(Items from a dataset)
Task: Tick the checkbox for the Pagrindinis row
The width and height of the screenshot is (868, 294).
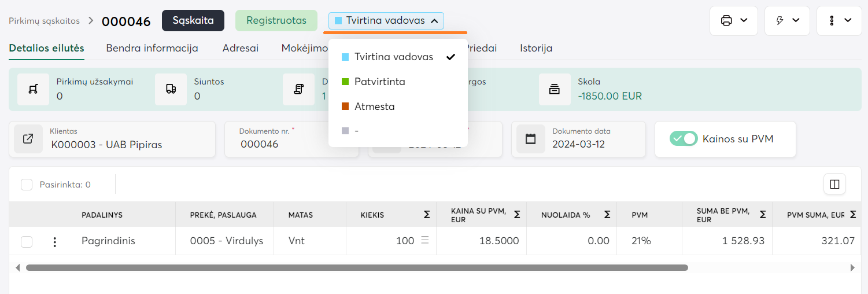Action: [x=27, y=241]
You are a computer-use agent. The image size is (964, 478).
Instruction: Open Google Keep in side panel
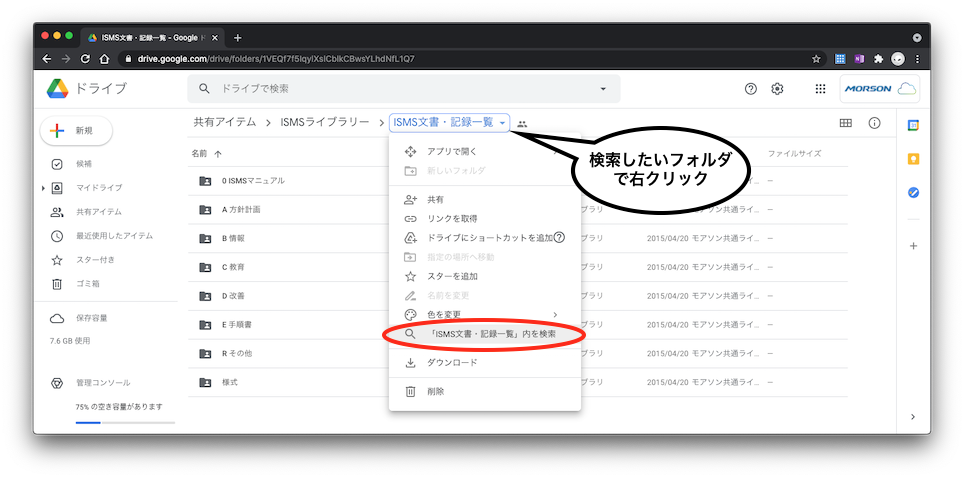(x=912, y=158)
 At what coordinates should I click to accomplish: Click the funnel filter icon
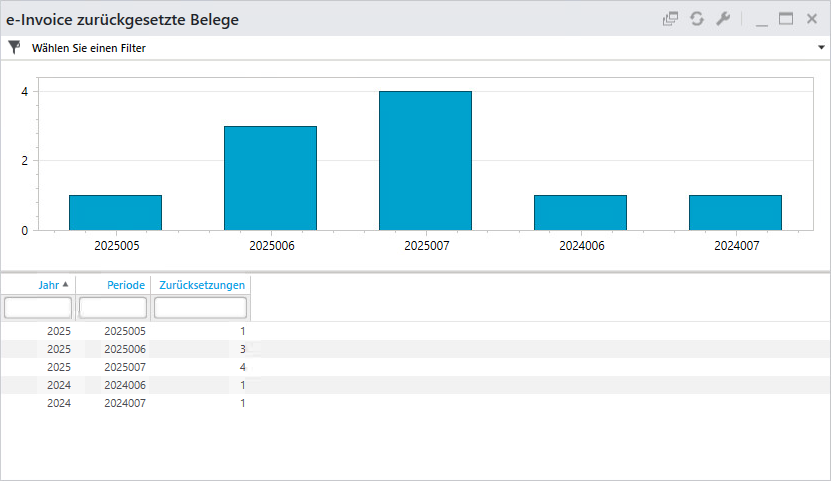[x=14, y=47]
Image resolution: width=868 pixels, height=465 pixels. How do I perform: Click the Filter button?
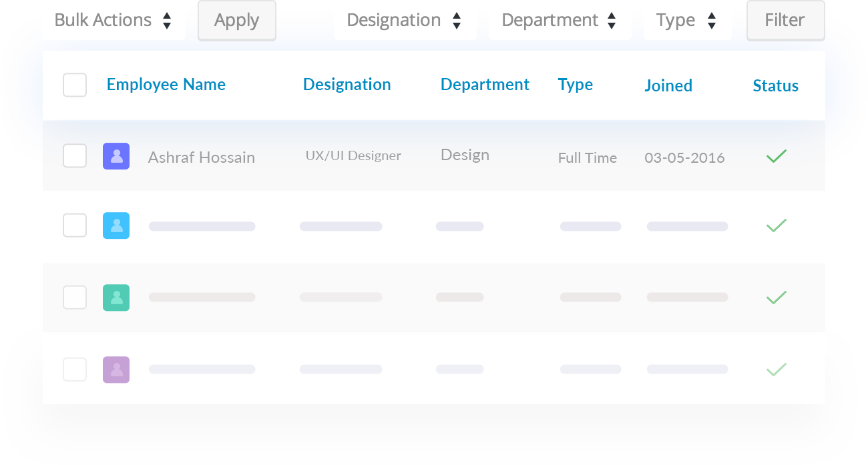785,20
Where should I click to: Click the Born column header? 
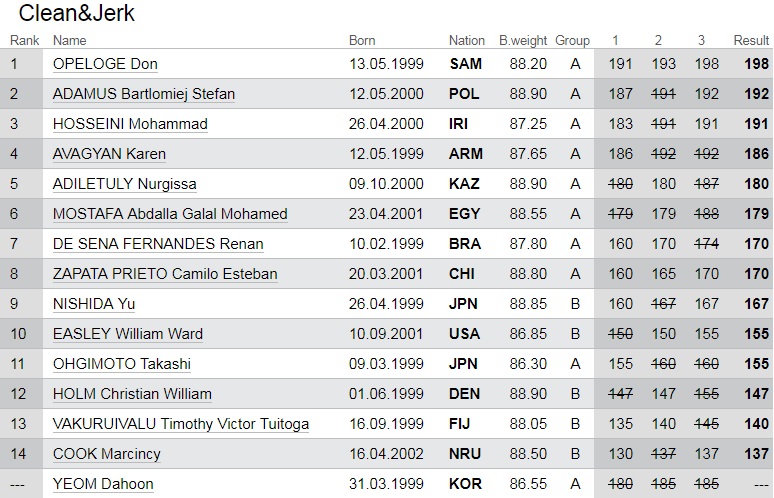(362, 41)
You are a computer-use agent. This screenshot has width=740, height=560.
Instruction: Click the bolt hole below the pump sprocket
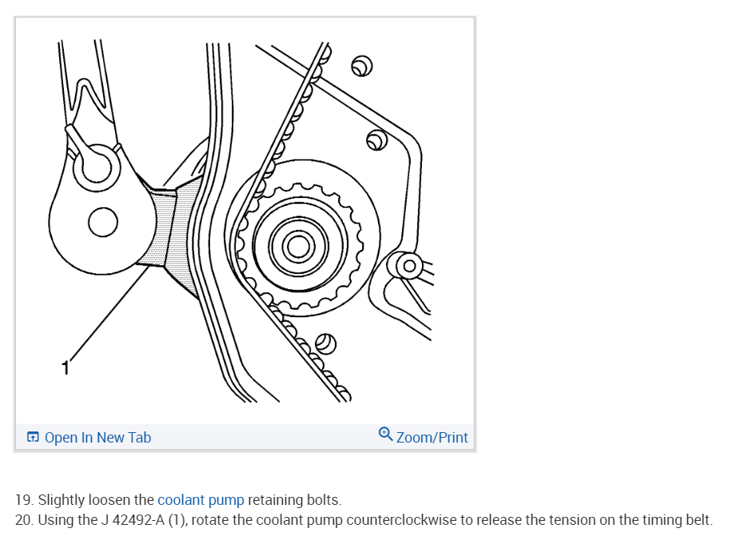click(325, 344)
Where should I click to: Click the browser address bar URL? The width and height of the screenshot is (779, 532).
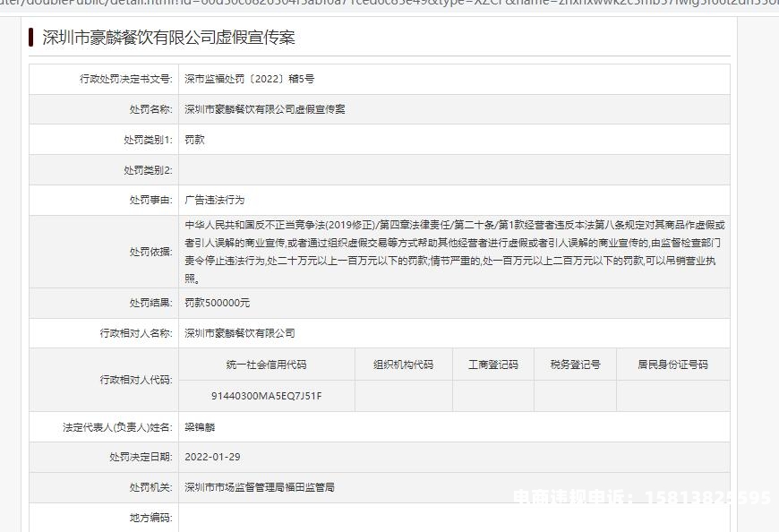[x=390, y=4]
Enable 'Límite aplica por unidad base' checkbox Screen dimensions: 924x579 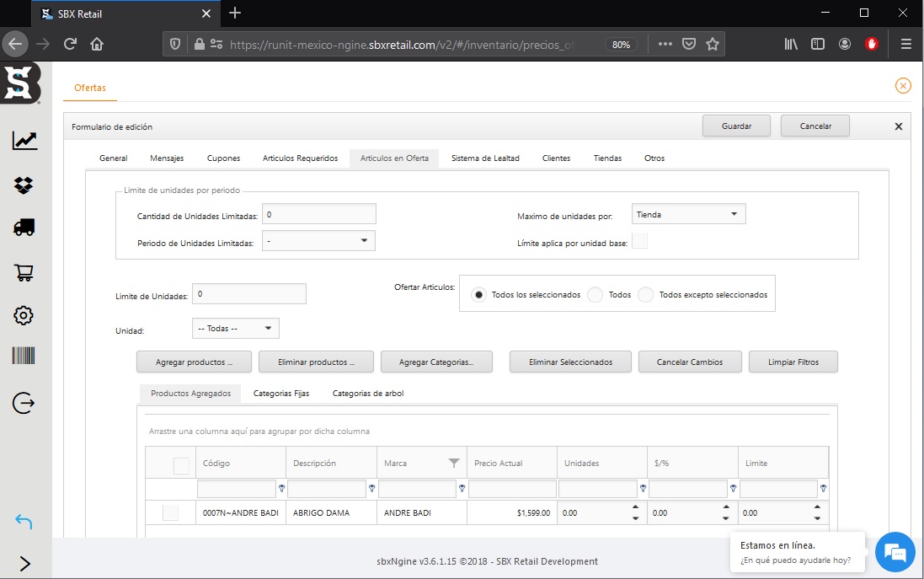pyautogui.click(x=639, y=242)
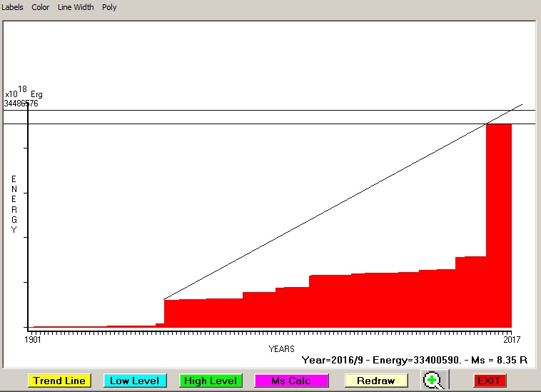
Task: Click the YEARS axis title
Action: pyautogui.click(x=281, y=349)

:: AIM OF THE TASK ::
Provide the number of lines in the preceding entries that include the string "computer", with no other words.

:: ANSWER SPACE ::
2